An outstanding question raised by these results is whether the ultrafast laser pulses can induce the transformation of magnetic stripes into bubbles/skyrmions, and vice-versa, like in a spin-toggle switch13. This AOS process normally requires two magnetic states with equal energies where the switching between them can be realised at a negligible heat generation61,62. The switching however needs to be reproducible and reversible in order to allow full writing of the magnetic information62,63. To investigate this we probed the variation of the spin textures with laser excitations but also taken into account an external field to unveil any polarisation effect that might be present in the system. As laser pulses are applied to CrGeTe3, there are clear transformations of the magnetic textures from one state to another which can be further manipulated via a magnetic field (Fig. 3). We considered three steps in this switching phenomenon under a field of +25 mT (Fig. 3a–c), 0 mT (Fig. 3d–f) and −25 mT (Fig. 3g–i). We initially obtained a spin state with mixed labyrinthine domains (Fig. 3b) prior laser application, which will be used as a reference for the switching process. We then applied N = 100 laser pulses at +25 mT on this state to generate a switching between a stripe dominant-state (Fig. 3b) to a random network of magnetic bubbles (Fig. 3c). We continued this process through magnetic fields of 0 mT (Fig. 3d–f) and −25 mT (Fig. 3g–i) to show that this toggle switching is reversible, complete and reproducible. It is noticed that the polarity reversal of the spin textures with magnetic fields (Fig. 3c, i) provides an additional ingredient for controlling on-demand the polarisation of the spin textures or to determine which spin textures are created. For instance, the switch from magnetic bubbles to stripe domains occurs without the application of magnetic fields. However, the transition from stripes to bubbles has been noticed to require a bias field. This indicates a switch mechanism where a defined spin state can be obtained through the interplay between laser pulses and field-induced symmetry breaking into the lattice. Simulation results of the toggle switch found in the experiments are given in Supplementary Fig. 2 which provided a theoretical background for our observations.

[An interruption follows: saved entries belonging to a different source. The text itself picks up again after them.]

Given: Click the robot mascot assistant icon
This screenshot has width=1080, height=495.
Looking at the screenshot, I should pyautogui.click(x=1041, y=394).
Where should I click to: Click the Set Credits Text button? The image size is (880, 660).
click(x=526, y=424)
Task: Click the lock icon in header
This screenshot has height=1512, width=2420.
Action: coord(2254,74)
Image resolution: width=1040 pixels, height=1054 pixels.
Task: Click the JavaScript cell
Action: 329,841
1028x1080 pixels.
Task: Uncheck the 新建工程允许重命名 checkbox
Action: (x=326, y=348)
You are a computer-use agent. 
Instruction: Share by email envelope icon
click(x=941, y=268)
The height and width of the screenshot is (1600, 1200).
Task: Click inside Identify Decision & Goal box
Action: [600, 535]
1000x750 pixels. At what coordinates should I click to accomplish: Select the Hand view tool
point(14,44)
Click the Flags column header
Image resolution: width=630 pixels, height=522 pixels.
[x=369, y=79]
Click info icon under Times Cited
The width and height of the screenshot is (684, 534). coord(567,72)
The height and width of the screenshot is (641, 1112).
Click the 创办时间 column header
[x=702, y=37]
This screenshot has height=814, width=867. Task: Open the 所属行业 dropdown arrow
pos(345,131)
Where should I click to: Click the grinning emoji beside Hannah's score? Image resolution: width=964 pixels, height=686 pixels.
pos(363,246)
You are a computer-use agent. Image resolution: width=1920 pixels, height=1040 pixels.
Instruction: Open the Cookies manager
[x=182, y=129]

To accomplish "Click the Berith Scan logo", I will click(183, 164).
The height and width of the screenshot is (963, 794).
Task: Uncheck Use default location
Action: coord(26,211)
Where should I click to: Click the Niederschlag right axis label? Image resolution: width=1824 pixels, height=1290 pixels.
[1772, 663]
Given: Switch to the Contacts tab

Fig. 3: Light-induced spin toggle switch.
figure 3

a Schematic of CrGeTe3 crystal under laser excitations (N = 100 pulses) and an out-of-plane magnetic field (+25 mT). bc, Spin toggle switching observed between two magnetic configurations dominated by stripe domains (b) and bubbles/skyrmions (c) via WFKM measurements. A magnetic field of + 25 mT and N = 100 laser pulses are applied to induce the transition. d Similar as in a but without any applied field. ef The magnetic configuration in c is used as a reference state to a new switching process in e with zero field and under N = 100 laser pulses. The final equilibrated state is shown in f with a predominant amount of stripe domains throughout the surface. g Similar as in a but with a magnetic field of opposite polarity (−25 mT). h,i The magnetic state in f is used as the reference state in h to induce a new switching step under −25 mT and N = 100 laser pulses. The reversal of the field from + 25 mT (ac) to −25 mT (gi) with an intermediate step at 0 mT can generate a full switching loop with a different polarisation of the magnetic skyrmions and stripe domains. The scale bar is 5 μm and the laser fluence is 16 mJ/cm2. The measurements were performed at 18.5 K.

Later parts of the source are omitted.